Rows on where targets show up –

[Begin]

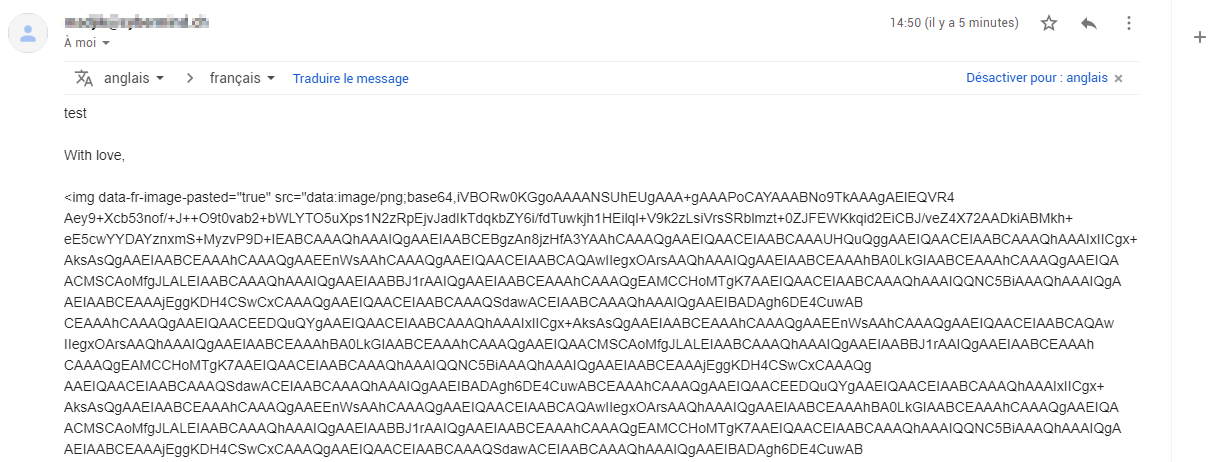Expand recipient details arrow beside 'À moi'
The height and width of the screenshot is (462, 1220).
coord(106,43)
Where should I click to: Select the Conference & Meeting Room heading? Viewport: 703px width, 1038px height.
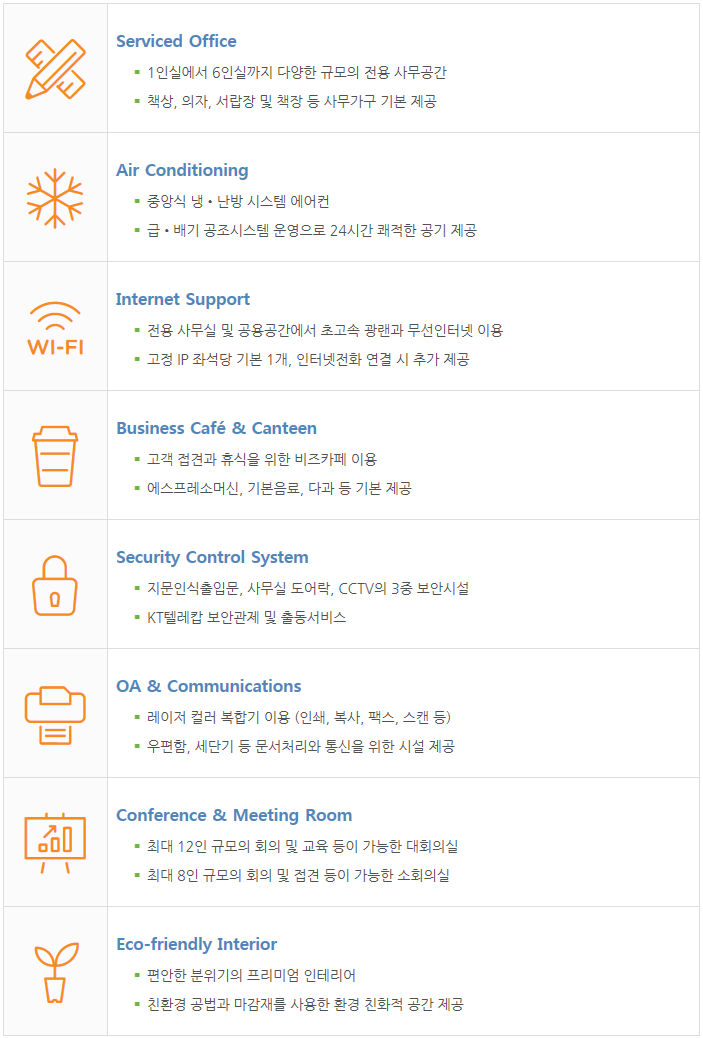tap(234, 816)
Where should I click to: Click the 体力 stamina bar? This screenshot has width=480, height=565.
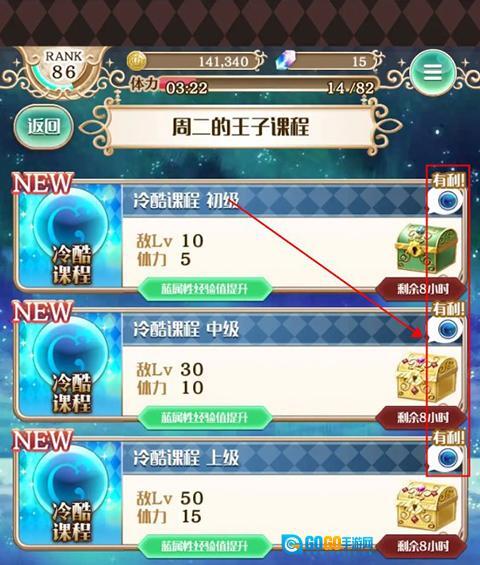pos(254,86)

[End]

THE REQUEST –
Rewrite the part of the rows that opens with the line containing "Where should I click to: Click" and runs through the end of the rows, swapping "stamina bar" for "energy bar" and keeping everything else the same. Leave the pictures out of your answer.

PROBLEM SOLUTION –
Where should I click to: Click the 体力 energy bar? This screenshot has width=480, height=565.
pos(254,86)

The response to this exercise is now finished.